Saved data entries
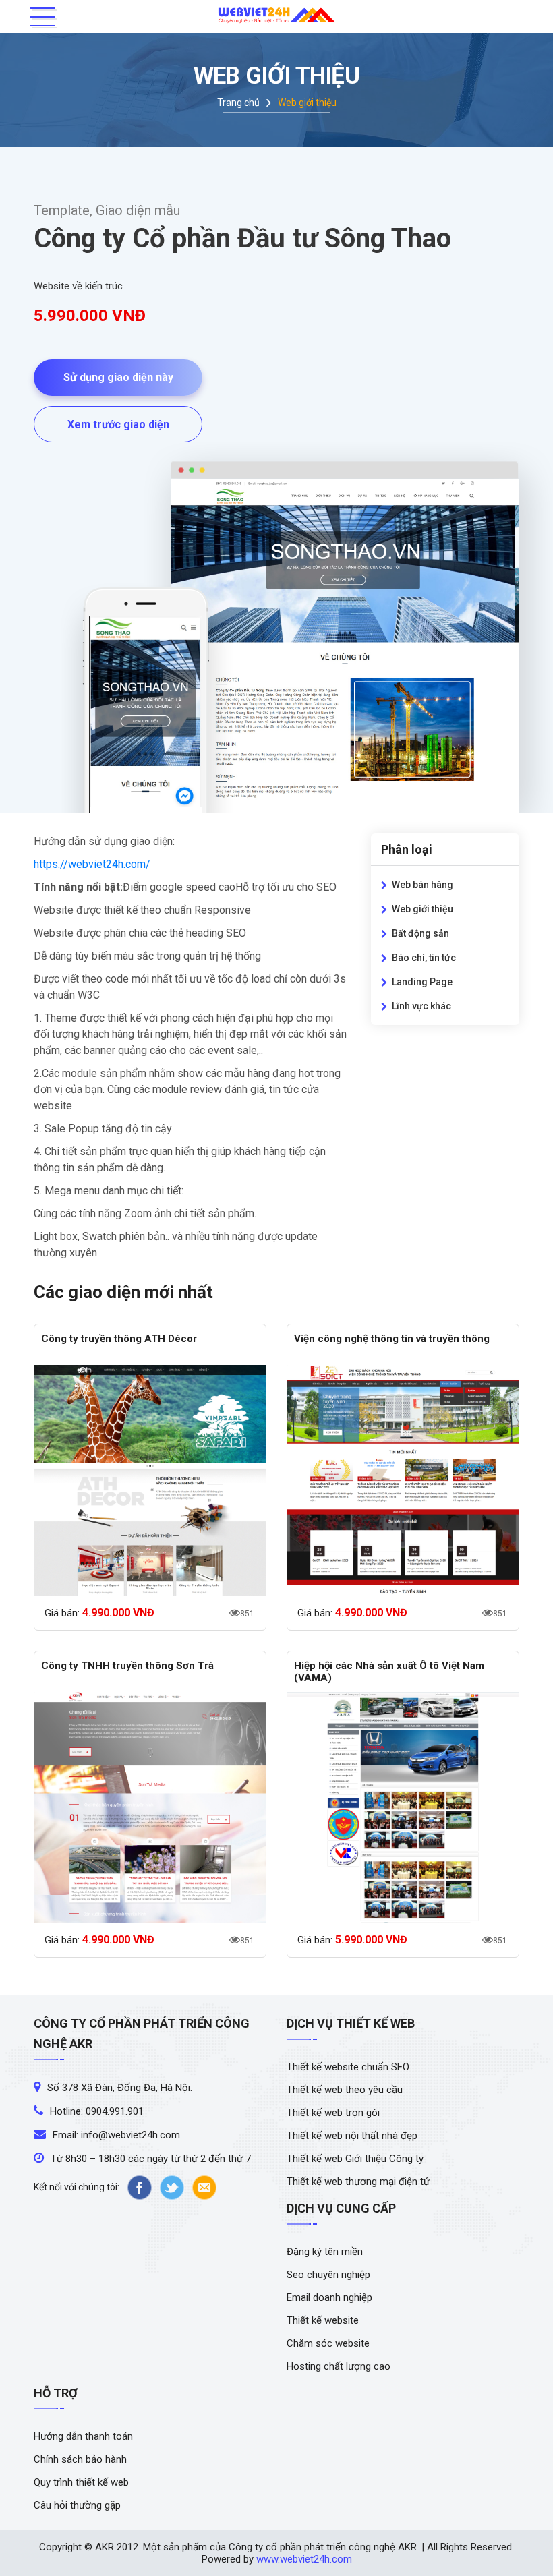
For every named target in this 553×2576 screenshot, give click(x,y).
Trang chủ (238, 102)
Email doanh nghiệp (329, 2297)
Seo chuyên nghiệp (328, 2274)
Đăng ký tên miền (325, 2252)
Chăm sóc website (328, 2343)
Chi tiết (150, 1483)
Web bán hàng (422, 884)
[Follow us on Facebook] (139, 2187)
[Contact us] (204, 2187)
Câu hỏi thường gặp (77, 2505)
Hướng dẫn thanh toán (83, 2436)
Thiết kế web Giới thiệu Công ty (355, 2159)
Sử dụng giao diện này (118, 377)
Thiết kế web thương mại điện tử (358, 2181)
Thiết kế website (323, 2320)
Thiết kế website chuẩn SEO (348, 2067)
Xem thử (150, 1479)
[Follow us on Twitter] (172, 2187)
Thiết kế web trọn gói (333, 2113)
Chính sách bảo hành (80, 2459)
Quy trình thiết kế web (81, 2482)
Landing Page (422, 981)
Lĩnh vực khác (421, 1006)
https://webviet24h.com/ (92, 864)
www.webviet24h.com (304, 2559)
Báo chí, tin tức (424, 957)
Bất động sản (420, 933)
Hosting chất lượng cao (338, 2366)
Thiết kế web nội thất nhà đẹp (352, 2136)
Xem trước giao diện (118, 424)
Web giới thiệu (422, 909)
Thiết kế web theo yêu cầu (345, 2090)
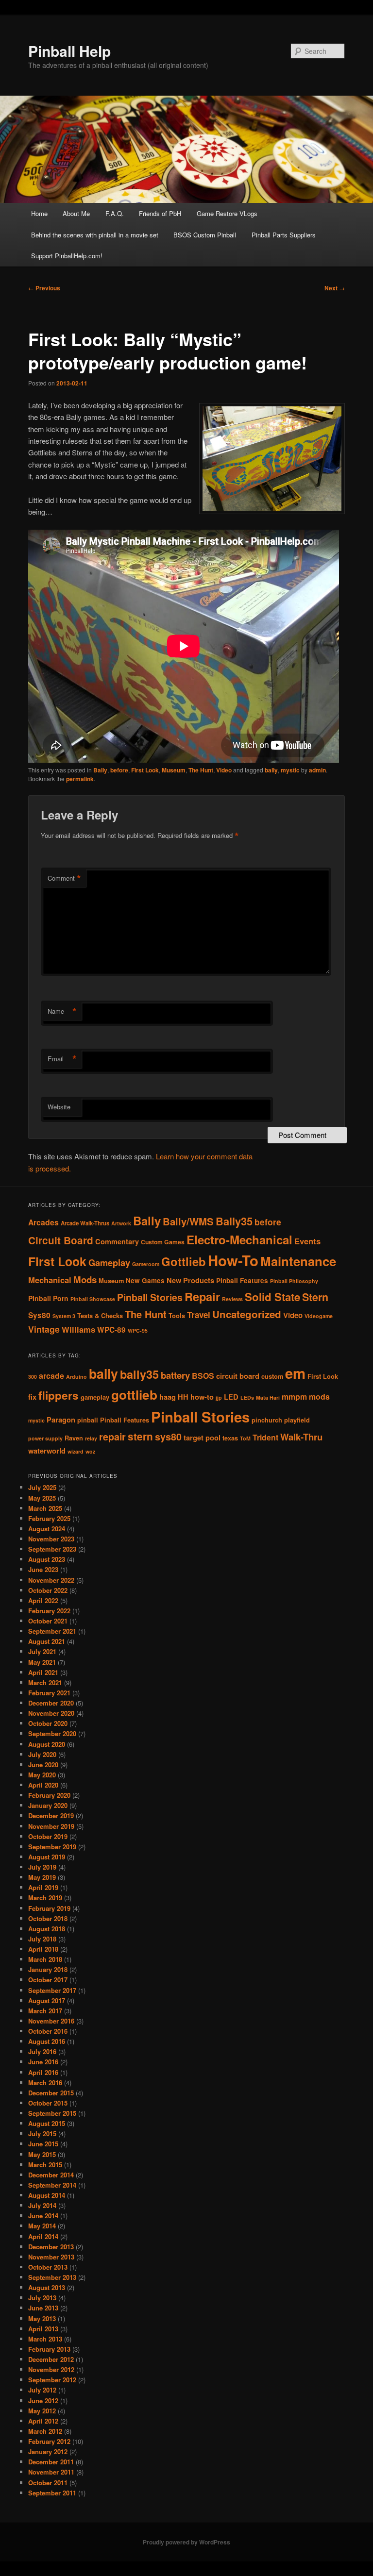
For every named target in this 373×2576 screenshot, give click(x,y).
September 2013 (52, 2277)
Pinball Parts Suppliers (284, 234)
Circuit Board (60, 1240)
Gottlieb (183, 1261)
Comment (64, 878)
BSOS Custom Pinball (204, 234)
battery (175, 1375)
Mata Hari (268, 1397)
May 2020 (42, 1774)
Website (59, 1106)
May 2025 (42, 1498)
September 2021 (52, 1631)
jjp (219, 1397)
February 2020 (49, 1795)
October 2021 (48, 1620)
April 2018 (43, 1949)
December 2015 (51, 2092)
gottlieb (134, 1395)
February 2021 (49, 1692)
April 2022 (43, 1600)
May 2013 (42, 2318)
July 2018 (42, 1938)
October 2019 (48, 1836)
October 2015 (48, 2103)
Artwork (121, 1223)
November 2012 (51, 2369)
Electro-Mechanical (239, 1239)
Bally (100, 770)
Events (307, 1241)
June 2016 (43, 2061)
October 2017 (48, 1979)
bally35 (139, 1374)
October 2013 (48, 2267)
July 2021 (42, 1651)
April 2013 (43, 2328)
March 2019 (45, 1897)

==

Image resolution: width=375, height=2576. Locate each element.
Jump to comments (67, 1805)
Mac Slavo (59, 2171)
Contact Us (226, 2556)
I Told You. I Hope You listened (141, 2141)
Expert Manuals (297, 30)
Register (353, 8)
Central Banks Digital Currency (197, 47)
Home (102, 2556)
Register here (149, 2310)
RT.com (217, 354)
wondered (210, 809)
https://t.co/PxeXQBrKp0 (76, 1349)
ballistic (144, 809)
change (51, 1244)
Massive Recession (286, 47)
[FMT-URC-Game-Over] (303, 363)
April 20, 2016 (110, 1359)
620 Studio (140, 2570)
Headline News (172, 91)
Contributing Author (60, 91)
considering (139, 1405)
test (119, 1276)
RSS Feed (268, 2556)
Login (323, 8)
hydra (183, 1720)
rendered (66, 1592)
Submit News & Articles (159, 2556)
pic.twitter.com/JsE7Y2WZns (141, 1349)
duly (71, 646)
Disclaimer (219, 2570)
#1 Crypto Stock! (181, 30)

## Problem description:
Give again exactly, and only, the lines above starting at the one with "ballistic (144, 809)" and ending at the one with "#1 Crypto Stock! (181, 30)".

## Response to the exercise:
ballistic (144, 809)
change (51, 1244)
Massive Recession (286, 47)
[FMT-URC-Game-Over] (303, 363)
April 20, 2016 (110, 1359)
620 Studio (140, 2570)
Headline News (172, 91)
Contributing Author (60, 91)
considering (139, 1405)
test (119, 1276)
RSS Feed (268, 2556)
Login (323, 8)
hydra (183, 1720)
rendered (66, 1592)
Submit News & Articles (159, 2556)
pic.twitter.com/JsE7Y2WZns (141, 1349)
duly (71, 646)
Disclaimer (219, 2570)
#1 Crypto Stock! (181, 30)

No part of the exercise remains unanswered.